ИСХОДНЫЙ ОТРЫВОК =
------------------------------------------------

Или это не так? Но ведь это известно всему городу.
Виним ли мы кого-нибудь? Нет, мы еще только пробуем, можно ли и без всяких обвинений против кого-нибудь объяснить автору статьи и его единомышленникам, что напрасно винят они студентов в нежелании учиться. Мы еще сомневаемся, допущено ли будет говорить хотя в этом тоне. Но если из допущения этих замечаний мы увидим, что можно сделать дальнейшую пробу публичного разбора этих дел, тогда прямо попробуем сказать, кого тут следует винить и за что.
Итак, студенты вынуждены были перейти из здания университета в другую часть города, чтобы отыскать свое начальство для представления ему просьбы, на представление которой оставалось за ними законное право и были у них такие уважительные причины, как желание учиться и забота о куске хлеба для возможности учиться. Найденное ими начальство пригласило их возвратиться в здание университета. Они сделали это с радостью, как только получили от начальства обещание, что оно также отправится туда для выслушания их просьбы.
Образ их действий был так мирен и законен, что само это начальство почло себя вправе уверить студентов на совещании с ними в здании университета, что никто из них не будет арестован или преследуем за события того дня. На другой день поутру жители Петербурга, и в том числе студенты, были встревожены известием, что ночью арестовано значительное число студентов.
Виним ли мы кого-нибудь за эти аресты? Нет, мы еще не пробуем теперь делать этого, как уже и говорили выше.
Но весь город недоумевал при несоответствии факта с уверением, которое публично было дано накануне университетским начальством. Студенты желали, чтобы начальство разъяснило им это недоумение и сообщило им, насколько то удобно по обстоятельствам, в чем обвиняются их арестованные товарищи, чего ждать этим товарищам и всем другим студентам.
Узнать это желал весь город.
Вследствие попытки студентов узнать, не может ли университетское начальство сколько-нибудь разъяснить им это дело и сколько-нибудь успокоить тревогу каждого из них за самого себя — были новые аресты.
Опять повторяем, что мы еще не пробуем винить кого бы то ни было. Посмотрим, откроется ли нам впоследствии возможность к этому. Но если откроется, то, разумеется, мы воспользуемся ею.]
Продолжать ли изложение дальнейшего хода осенней студенческой истории, следствием которой было закрытие здешнего университета? Если угодно будет автору статьи и его единомышленникам, мы готовы будем сделать это для пополнения их сведений о ней. Но для нашей цели довольно изложенных фактов. Автор статьи выставляет закрытие здешнего университета следствием или признаком нежелания студентов учиться. Мы доказали, что события, имевшие своим следствием закрытие университета, произошли от недовольства студентов ‘правилами’, отнимавшими у большинства их возможность учиться.

------------------------------------------------

ЗАДАНИЕ 1 =
Перепишите без изменений записи, начиная с первой строки и до строки с «pos(303,22)» включительно. Изображения в ответ не включайте.
Отрывок и записи никак не связаны друг с другом.

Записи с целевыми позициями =
------------------------------------------------

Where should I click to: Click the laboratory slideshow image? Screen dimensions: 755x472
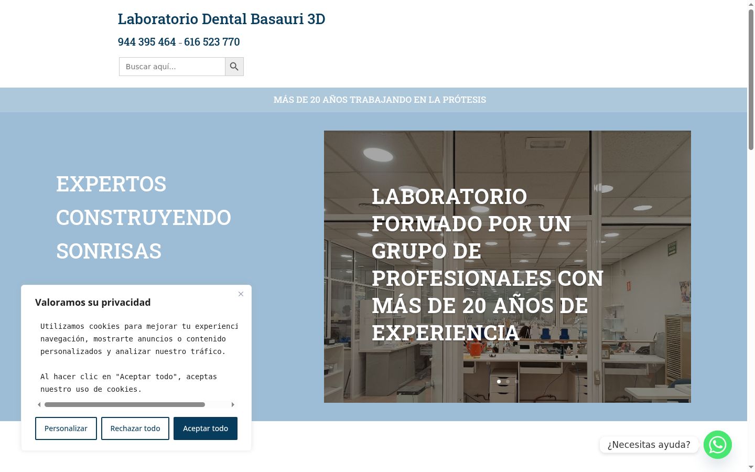tap(508, 266)
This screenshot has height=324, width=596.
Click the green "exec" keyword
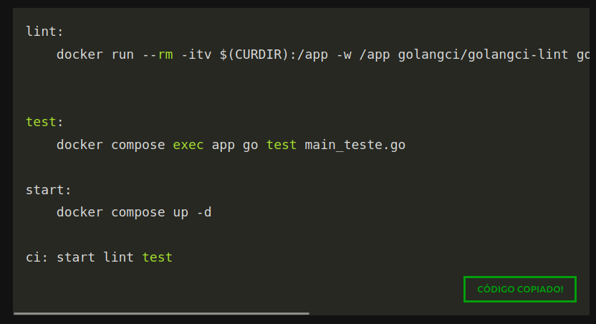188,145
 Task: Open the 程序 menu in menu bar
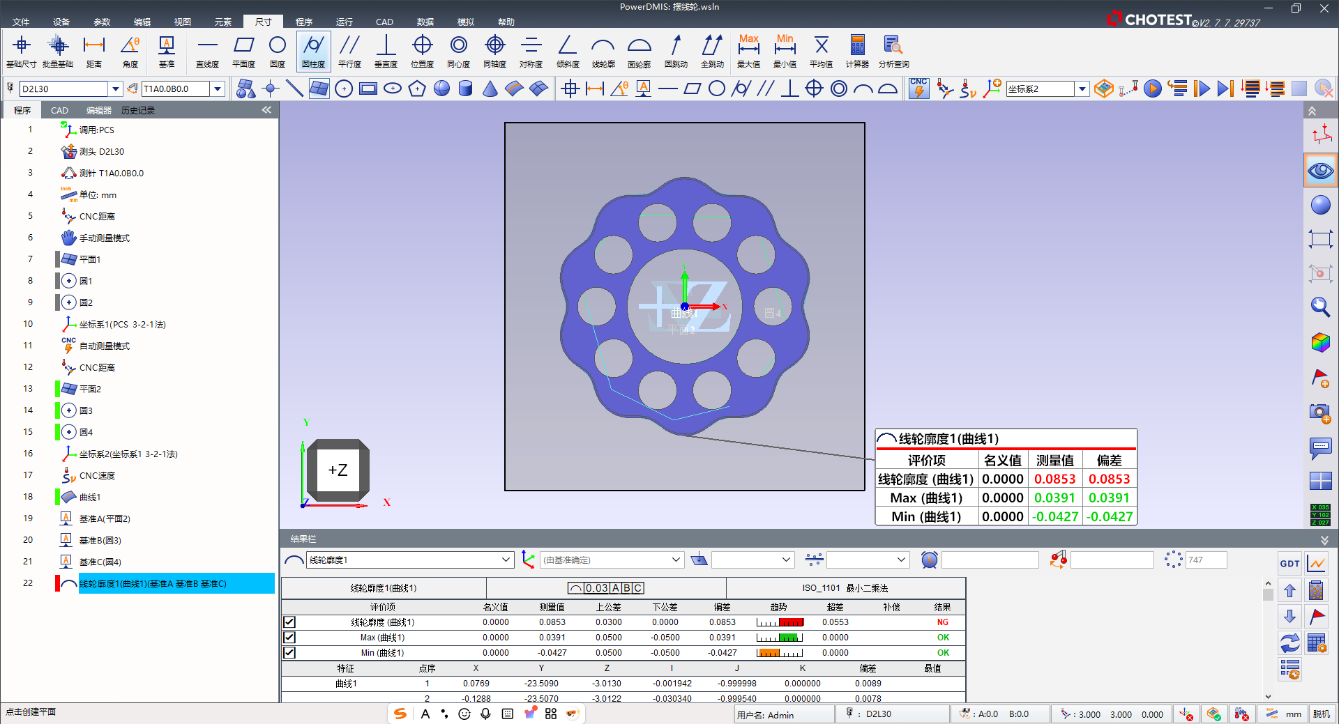pos(303,22)
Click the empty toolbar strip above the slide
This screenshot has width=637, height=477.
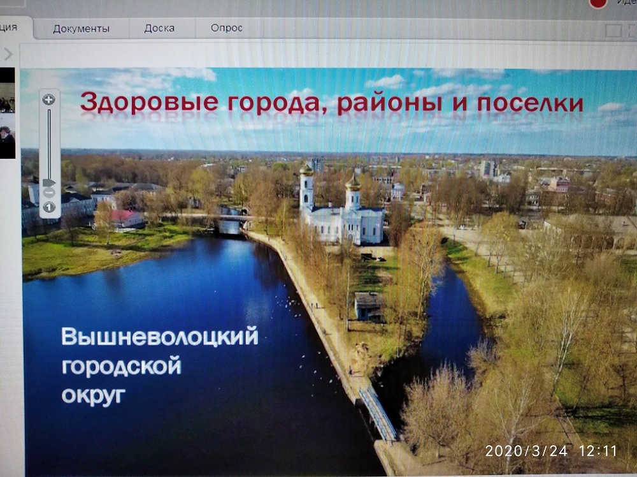(319, 54)
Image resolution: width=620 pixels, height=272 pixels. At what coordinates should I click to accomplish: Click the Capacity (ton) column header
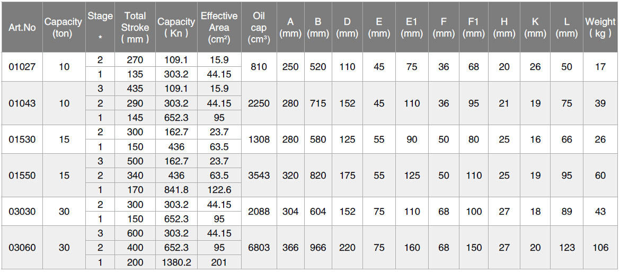pos(63,27)
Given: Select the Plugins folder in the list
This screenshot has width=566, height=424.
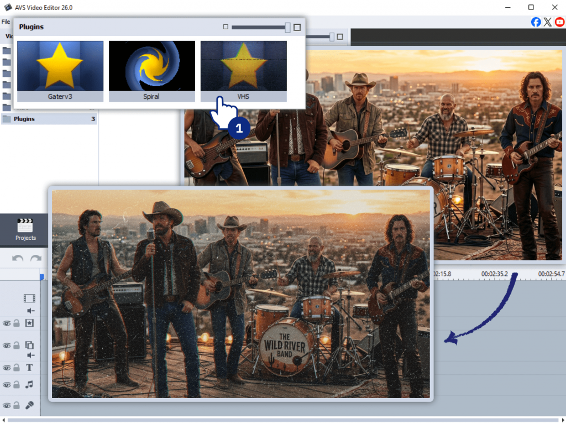Looking at the screenshot, I should (x=24, y=119).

------------------------------------------------

ЗАДАНИЕ 2 =
Чем, согласно отрывку, было вызвано недовольство студентов, которое привело к закрытию университета?

ПОЛНОЕ РЕШЕНИЕ 1 =
Where should I click to: Click the laboratory slideshow image? Screen dimensions: 755x472
tap(508, 266)
This screenshot has height=324, width=596.
Click the green "exec" keyword
188,145
 Task: Open the 程序 menu in menu bar
pos(303,22)

ПОЛНОЕ РЕШЕНИЕ 2 =
«Правилами», которые отнимали у большинства студентов возможность учиться.